4So then, about eating food sacrificed to idols: We know that an idol is nothing at all in the world and that there is no God but one. 5For even if there are so-called gods, whether in heaven or on earth (as indeed there are many “gods” and many “lords”), 6yet for us there is but one God, the Father, from whom all things came and for whom we live; and there is but one Lord, Jesus Christ, through whom all things came and through whom we live.

Note what he says. There is no God but one in verse 4. In verse 5, he says there are many things that are so-called gods and lords. They are called that, but there is no reality to the charge. In verse 6, he says though that for us, there is but one God and one Lord. (This is a Christianized version of the Shema. See Richard Bauckham’s “God Crucified.”) So what does it mean if you say there is more than one God and Lord?

It means you’re not in Paul’s “us” and that “us” is in reference to Christians.

James is an epistle written to Jewish Christians. These are Christians who have a strong background obviously in Judaism and what does he say in James 2:19?

You believe that there is one God. Good! Even the demons believe that—and shudder.

In other words, he’s pointing to the Shema and saying that it is good that they believe that, but they need to act accordingly. At least the demons shudder! Let’s not skip over what he says though. Belief in one God is true. If James had believed there was more than one god, this would be a good time to correct it.

However, there is another text that is relevant to the discussion. What does the Book of Mormon say? In Alma 11, Alma is in debate with Zeezrom about God.

26 And Zeezrom said unto him: Thou sayest there is a true and living God?

27 And Amulek said: Yea, there is a true and living God.
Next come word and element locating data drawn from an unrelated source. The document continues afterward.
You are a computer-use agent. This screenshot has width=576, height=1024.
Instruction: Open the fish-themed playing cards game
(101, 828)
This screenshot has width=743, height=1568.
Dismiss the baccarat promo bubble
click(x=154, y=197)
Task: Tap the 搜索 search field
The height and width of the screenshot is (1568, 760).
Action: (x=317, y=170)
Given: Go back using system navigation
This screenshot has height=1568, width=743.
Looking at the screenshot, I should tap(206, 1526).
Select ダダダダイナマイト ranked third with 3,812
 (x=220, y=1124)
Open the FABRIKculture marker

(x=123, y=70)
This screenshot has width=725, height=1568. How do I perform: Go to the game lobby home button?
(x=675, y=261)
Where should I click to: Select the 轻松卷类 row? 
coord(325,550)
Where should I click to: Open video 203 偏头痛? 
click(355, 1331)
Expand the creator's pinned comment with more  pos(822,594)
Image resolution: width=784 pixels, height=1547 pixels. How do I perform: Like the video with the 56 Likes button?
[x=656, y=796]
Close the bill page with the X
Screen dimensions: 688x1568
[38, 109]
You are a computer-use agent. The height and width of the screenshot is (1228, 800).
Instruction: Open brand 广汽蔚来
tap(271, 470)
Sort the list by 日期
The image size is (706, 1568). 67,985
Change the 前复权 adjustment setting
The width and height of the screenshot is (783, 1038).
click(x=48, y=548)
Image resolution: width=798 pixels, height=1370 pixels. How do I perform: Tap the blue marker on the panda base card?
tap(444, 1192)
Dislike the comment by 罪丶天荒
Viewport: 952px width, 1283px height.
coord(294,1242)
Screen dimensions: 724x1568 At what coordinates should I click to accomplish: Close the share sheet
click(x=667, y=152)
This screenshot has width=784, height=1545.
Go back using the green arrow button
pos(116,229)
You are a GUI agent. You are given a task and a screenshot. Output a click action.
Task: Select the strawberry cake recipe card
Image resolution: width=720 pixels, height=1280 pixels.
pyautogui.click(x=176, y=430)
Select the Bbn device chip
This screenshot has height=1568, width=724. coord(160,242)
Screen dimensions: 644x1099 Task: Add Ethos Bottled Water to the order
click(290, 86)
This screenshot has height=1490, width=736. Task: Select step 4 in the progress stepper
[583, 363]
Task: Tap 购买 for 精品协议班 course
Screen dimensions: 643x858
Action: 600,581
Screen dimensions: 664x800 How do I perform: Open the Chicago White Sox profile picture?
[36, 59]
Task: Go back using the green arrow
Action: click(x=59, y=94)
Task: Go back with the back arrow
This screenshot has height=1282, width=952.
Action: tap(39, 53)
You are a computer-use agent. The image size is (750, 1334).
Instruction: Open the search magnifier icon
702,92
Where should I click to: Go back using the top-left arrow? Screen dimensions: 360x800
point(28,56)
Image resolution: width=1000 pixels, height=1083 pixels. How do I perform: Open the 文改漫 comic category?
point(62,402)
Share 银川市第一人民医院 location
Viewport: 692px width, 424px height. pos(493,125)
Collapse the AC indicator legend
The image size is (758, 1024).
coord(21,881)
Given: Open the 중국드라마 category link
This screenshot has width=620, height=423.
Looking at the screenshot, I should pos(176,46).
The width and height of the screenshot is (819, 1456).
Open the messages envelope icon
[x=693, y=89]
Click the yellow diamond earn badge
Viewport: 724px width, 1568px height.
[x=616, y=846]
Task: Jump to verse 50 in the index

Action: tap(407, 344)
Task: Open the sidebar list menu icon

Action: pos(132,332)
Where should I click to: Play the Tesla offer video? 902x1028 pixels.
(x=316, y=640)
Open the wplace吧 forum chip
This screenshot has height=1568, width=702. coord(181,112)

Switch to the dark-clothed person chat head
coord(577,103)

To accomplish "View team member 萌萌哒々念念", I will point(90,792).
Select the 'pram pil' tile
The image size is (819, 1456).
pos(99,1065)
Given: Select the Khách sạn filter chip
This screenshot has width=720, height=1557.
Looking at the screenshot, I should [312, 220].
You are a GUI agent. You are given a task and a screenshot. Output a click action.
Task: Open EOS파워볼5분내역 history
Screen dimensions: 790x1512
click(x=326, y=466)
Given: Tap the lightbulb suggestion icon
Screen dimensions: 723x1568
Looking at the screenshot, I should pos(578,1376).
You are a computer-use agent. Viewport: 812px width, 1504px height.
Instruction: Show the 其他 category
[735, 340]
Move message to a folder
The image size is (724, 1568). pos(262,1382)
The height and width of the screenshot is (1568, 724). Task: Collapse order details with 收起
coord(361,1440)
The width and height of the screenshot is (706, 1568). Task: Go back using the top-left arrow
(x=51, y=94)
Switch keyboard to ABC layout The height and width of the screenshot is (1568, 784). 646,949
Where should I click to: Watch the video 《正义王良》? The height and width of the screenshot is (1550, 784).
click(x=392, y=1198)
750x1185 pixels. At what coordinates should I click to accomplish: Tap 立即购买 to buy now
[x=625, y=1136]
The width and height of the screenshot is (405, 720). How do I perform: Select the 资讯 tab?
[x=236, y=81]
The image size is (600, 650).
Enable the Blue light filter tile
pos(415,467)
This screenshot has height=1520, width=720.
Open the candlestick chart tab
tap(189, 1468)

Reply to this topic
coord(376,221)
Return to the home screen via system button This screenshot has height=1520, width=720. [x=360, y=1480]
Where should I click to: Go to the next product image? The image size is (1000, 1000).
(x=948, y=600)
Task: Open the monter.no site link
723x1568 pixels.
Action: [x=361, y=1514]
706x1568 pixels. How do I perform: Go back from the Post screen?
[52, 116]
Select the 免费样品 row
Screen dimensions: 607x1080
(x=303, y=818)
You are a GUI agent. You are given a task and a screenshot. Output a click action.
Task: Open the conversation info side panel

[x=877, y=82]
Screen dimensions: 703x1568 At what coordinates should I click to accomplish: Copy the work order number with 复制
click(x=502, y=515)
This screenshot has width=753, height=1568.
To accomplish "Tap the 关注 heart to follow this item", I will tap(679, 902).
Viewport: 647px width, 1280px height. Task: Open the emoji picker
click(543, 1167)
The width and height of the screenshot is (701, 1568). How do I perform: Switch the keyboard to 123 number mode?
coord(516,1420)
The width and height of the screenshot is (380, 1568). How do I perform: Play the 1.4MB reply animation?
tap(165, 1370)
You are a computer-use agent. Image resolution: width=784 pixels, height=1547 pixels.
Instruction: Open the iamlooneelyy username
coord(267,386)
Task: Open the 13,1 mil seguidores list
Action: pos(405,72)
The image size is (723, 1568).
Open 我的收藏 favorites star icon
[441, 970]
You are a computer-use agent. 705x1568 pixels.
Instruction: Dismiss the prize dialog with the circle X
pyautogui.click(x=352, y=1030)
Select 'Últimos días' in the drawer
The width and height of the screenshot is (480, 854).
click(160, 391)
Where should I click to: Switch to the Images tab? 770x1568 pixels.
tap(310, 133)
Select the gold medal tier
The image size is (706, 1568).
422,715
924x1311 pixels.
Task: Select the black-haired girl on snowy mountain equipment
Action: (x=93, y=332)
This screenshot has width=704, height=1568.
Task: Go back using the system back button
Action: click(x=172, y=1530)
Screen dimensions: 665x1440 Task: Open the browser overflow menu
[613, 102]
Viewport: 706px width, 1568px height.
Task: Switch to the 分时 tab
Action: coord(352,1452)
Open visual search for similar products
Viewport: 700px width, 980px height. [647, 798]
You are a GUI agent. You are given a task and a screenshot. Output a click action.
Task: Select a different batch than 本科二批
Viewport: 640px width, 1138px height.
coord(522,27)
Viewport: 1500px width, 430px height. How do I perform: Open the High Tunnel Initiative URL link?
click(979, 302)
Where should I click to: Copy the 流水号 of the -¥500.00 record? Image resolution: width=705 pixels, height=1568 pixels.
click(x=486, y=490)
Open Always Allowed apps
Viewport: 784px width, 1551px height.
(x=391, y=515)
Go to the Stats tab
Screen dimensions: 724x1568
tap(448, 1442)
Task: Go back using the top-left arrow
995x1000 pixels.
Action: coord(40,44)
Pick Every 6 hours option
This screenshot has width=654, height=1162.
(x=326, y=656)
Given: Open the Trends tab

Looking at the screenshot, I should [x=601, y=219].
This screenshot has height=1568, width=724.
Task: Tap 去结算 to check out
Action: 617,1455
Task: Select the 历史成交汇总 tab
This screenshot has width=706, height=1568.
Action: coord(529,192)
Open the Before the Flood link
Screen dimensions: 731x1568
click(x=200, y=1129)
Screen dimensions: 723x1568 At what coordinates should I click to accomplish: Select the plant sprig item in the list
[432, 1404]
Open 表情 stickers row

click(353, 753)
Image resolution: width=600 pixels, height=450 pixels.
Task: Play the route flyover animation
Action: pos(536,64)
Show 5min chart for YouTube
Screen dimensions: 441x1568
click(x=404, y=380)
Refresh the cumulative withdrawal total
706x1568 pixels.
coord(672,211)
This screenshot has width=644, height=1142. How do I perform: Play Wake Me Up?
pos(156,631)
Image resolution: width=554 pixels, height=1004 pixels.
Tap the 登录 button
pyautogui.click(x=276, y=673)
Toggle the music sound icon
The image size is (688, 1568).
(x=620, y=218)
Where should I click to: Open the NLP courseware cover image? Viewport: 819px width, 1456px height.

28 Now Zeezrom said: Is there more than one God?
I urge the Mormon reader to think about how they think Alma will answer. Then scroll down and see what verse 29 says.
29 And he answered, No.
According to the BOM, which Joseph Smith says is the most correct book on Earth, there is only one God.
Thus, for those who want to hold to polytheism, which includes Joseph Smith, you cannot be a consistent believer in Scripture and do so, and apparently, you cannot even be a consistent believer in the BOM and believe in polytheism. There is one God and in these last days, Hebrews says he has spoken not by Joseph Smith, but by his Son. It is up to you to believe Smith or believe the Son.